We are how we read.Our ability to interpret text, to make the rich mental connections that form when we read deeply and without distraction, remains largely disengaged. (pg.3) This reference is used to the authors advantage because it gives the reader evidence that there is research and professionals that provide the evidence that works with his interpretations and viewpoints. Ethos is used when he relates and appeals to his fellow bloggers. Many people follow bloggers because they relate to them and what they are going through narrates to what his point is.

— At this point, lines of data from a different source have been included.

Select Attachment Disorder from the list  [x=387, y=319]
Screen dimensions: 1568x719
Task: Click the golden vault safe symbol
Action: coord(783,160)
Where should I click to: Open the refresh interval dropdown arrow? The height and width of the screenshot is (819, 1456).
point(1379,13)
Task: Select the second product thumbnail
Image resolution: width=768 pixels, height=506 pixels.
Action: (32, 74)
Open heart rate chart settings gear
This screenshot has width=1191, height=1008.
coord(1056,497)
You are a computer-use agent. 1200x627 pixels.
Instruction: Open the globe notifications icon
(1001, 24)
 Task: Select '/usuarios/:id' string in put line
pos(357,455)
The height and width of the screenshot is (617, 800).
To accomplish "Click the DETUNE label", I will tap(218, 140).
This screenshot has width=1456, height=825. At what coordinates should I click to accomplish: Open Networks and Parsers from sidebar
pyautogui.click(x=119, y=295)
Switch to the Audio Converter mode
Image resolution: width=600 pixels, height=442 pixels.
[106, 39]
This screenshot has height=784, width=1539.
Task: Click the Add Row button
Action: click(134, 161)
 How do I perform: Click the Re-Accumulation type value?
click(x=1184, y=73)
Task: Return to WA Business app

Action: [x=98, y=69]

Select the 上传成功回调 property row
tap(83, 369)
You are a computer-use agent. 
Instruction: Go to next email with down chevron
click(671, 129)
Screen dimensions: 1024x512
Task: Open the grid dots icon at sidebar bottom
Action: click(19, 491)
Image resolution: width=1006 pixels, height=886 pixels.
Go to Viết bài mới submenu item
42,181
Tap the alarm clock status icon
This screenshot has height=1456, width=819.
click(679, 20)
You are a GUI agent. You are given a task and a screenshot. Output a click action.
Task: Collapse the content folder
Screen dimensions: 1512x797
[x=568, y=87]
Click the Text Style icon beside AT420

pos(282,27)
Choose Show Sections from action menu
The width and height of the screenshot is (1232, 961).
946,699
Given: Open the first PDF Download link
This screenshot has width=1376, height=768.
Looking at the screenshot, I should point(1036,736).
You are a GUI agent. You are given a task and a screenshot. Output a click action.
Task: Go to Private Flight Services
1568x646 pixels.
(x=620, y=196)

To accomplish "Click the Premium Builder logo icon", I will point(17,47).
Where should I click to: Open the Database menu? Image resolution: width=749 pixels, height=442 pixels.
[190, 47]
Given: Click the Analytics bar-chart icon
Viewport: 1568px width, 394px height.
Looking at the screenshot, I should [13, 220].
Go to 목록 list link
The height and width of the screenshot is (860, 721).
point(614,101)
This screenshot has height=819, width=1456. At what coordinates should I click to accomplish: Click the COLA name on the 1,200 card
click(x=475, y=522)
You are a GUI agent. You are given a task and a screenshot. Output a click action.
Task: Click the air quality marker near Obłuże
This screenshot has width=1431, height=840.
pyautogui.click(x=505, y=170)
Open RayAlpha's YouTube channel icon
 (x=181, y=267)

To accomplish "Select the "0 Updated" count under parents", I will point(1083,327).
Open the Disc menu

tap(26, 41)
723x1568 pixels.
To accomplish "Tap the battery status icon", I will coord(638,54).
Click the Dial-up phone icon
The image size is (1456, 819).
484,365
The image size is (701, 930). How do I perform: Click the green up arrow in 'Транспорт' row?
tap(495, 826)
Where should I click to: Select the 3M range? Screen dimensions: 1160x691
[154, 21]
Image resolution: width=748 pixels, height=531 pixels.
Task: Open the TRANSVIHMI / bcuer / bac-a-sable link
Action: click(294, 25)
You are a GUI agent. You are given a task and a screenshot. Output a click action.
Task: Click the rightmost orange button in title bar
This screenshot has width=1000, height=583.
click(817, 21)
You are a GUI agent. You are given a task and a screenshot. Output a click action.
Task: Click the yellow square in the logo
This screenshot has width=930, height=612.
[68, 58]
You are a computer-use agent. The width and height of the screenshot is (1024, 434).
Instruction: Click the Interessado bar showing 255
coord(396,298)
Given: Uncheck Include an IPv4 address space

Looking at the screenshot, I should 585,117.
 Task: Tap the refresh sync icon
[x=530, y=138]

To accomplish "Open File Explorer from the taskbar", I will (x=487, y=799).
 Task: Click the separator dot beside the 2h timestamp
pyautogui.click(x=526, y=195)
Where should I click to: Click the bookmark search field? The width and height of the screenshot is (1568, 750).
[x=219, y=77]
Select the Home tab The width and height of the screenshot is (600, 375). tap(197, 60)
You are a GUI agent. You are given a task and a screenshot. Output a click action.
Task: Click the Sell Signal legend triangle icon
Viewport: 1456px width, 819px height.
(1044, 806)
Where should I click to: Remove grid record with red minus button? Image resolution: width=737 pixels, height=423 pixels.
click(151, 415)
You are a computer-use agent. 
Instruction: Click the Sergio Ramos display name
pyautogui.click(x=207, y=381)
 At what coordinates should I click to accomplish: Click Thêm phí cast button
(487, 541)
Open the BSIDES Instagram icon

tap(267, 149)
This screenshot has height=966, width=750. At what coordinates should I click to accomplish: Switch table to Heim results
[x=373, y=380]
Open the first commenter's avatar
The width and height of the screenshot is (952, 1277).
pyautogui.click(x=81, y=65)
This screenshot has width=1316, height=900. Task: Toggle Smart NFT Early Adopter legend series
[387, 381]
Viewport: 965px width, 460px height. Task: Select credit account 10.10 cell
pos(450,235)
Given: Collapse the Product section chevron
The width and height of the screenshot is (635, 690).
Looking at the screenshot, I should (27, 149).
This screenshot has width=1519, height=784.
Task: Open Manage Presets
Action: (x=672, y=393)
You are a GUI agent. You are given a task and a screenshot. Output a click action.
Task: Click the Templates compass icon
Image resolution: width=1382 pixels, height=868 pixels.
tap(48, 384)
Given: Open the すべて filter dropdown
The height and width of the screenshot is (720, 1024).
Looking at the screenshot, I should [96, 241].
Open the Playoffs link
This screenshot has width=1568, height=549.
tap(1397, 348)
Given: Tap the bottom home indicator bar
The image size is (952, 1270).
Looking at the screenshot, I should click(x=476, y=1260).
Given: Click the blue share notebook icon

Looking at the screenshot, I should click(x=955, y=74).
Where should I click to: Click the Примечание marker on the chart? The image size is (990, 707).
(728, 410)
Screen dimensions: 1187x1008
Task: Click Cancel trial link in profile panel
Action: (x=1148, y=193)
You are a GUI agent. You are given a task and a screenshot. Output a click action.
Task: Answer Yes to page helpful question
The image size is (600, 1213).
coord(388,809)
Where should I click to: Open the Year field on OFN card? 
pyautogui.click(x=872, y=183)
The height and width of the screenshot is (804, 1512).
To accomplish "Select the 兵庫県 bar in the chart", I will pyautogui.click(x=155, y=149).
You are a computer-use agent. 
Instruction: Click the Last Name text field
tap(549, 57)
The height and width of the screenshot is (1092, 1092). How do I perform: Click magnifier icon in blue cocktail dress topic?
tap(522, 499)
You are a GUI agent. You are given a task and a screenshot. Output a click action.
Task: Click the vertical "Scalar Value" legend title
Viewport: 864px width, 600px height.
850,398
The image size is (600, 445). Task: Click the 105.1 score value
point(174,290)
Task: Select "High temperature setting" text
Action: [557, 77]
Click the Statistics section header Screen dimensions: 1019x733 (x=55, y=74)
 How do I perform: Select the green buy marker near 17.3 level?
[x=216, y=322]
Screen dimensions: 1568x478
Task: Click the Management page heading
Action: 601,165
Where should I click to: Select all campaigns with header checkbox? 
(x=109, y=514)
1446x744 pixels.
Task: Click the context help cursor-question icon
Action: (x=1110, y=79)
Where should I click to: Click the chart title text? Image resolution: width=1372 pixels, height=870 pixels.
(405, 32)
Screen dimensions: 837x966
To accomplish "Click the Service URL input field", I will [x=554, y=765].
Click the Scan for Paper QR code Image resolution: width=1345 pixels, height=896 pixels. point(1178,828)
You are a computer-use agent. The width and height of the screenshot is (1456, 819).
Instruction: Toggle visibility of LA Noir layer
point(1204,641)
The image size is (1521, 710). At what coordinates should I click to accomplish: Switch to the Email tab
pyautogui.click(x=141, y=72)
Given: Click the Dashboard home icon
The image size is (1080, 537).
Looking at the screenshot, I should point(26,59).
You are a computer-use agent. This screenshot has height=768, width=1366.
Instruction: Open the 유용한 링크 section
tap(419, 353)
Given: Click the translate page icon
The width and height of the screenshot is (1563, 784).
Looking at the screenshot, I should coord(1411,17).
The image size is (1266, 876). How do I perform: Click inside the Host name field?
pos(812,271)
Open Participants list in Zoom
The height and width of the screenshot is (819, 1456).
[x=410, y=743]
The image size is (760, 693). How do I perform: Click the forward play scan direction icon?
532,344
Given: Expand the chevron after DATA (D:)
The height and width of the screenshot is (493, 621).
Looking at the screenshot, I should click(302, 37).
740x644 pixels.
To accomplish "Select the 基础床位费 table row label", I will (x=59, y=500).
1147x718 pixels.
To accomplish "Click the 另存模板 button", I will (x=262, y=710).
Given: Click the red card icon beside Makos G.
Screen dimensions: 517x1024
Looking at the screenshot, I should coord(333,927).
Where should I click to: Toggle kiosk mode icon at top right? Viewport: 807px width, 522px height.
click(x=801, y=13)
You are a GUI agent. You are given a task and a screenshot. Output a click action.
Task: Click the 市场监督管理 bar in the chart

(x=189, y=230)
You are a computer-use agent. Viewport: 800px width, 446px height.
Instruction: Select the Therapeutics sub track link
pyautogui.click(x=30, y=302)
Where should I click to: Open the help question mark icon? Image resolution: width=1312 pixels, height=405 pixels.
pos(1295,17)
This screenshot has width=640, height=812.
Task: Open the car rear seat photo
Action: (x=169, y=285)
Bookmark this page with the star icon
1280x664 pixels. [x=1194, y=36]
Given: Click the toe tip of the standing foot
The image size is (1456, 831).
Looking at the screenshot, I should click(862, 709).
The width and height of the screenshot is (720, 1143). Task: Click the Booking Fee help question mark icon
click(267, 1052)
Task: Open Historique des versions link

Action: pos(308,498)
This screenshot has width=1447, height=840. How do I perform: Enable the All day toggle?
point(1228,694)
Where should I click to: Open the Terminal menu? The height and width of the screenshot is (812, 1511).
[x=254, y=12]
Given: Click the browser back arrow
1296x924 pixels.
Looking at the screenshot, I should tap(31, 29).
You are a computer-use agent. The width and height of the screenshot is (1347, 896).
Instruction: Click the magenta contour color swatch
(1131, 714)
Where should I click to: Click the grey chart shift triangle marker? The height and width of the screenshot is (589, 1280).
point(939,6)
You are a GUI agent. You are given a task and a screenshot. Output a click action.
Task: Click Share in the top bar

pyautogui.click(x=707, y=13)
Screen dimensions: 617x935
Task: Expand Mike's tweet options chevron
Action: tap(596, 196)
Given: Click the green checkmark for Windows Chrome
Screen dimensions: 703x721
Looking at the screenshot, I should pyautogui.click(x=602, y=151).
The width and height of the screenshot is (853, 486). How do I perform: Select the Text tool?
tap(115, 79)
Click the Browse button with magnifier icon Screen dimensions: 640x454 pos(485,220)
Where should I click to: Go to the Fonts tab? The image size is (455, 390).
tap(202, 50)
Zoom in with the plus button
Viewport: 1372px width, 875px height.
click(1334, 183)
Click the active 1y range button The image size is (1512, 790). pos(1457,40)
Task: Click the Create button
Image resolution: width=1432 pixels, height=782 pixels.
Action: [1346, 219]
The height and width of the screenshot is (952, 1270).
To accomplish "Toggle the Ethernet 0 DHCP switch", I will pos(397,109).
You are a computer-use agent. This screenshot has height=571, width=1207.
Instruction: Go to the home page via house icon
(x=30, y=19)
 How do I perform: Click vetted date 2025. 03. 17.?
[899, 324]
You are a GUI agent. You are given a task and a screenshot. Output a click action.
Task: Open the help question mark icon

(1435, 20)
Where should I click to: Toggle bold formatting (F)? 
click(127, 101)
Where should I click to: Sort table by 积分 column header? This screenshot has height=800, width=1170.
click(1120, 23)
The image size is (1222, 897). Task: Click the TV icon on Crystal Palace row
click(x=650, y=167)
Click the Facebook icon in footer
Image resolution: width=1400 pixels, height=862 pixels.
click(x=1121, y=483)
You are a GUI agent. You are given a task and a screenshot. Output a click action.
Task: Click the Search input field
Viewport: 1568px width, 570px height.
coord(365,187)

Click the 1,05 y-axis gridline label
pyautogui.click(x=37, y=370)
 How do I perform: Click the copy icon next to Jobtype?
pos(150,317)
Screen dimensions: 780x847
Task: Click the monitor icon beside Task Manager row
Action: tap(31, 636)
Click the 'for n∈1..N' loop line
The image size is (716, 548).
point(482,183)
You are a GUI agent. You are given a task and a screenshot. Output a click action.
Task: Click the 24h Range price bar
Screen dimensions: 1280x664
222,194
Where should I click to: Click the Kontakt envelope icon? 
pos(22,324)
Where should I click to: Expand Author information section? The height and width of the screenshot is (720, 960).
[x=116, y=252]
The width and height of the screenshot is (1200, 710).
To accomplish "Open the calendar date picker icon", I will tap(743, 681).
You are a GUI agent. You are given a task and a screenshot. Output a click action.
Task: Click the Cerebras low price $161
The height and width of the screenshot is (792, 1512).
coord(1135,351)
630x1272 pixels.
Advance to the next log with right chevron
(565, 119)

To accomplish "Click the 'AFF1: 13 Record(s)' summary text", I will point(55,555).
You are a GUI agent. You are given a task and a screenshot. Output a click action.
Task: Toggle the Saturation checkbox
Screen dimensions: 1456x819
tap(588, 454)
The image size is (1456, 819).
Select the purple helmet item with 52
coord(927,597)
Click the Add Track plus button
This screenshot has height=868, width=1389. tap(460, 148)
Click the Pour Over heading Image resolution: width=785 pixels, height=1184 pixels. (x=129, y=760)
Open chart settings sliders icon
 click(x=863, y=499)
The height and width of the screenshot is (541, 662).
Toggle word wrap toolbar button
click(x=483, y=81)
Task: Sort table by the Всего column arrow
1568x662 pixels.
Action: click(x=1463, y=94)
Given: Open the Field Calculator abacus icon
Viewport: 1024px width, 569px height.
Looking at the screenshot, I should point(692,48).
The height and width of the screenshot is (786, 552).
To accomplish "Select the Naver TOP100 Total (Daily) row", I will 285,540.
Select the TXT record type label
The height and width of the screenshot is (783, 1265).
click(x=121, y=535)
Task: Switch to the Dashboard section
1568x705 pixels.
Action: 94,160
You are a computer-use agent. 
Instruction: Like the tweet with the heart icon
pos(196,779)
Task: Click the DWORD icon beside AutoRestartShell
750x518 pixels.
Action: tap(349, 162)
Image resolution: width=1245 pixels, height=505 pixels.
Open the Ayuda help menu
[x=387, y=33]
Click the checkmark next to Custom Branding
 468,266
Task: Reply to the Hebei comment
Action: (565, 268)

The blogger Bruce Freidman claims how the internet has altered *the+ mental habits and [now he] has almost totally lost the ability to read and absorb a longish article on the web or print (pg.2) Bloggers is an audience that he calls on because they can relate to everyday people. Another factor used is how he doesnt act superior to his readers but gives them the benefit of the doubt in a way being respectful of their thoughts also. So, yes, you should be skeptical of my skepticism. Perhaps those who dismiss critics of the Internet as Luddites or nostalgists will be proved correct, and from our hyperactive, data-stoked minds will spring a golden age of intellectual discovery and universal wisdom. (pg.7) The author seems fair minded for the most part. In conclusion, the author uses the rhetorical devices of logos, pathos, and ethos in his article. Pathos is used in his words choices and comparisons to appeal emotionally to the reader. Logos is used when he relates to past research done and his credible sources. Ethos is used when he relates to specific audiences and to everyday people while giving a chance to the

reader to think for themselves. Pathos, Ethos and Logos was used to convince the readers that like his title the internet is slowing down our thinking patterns.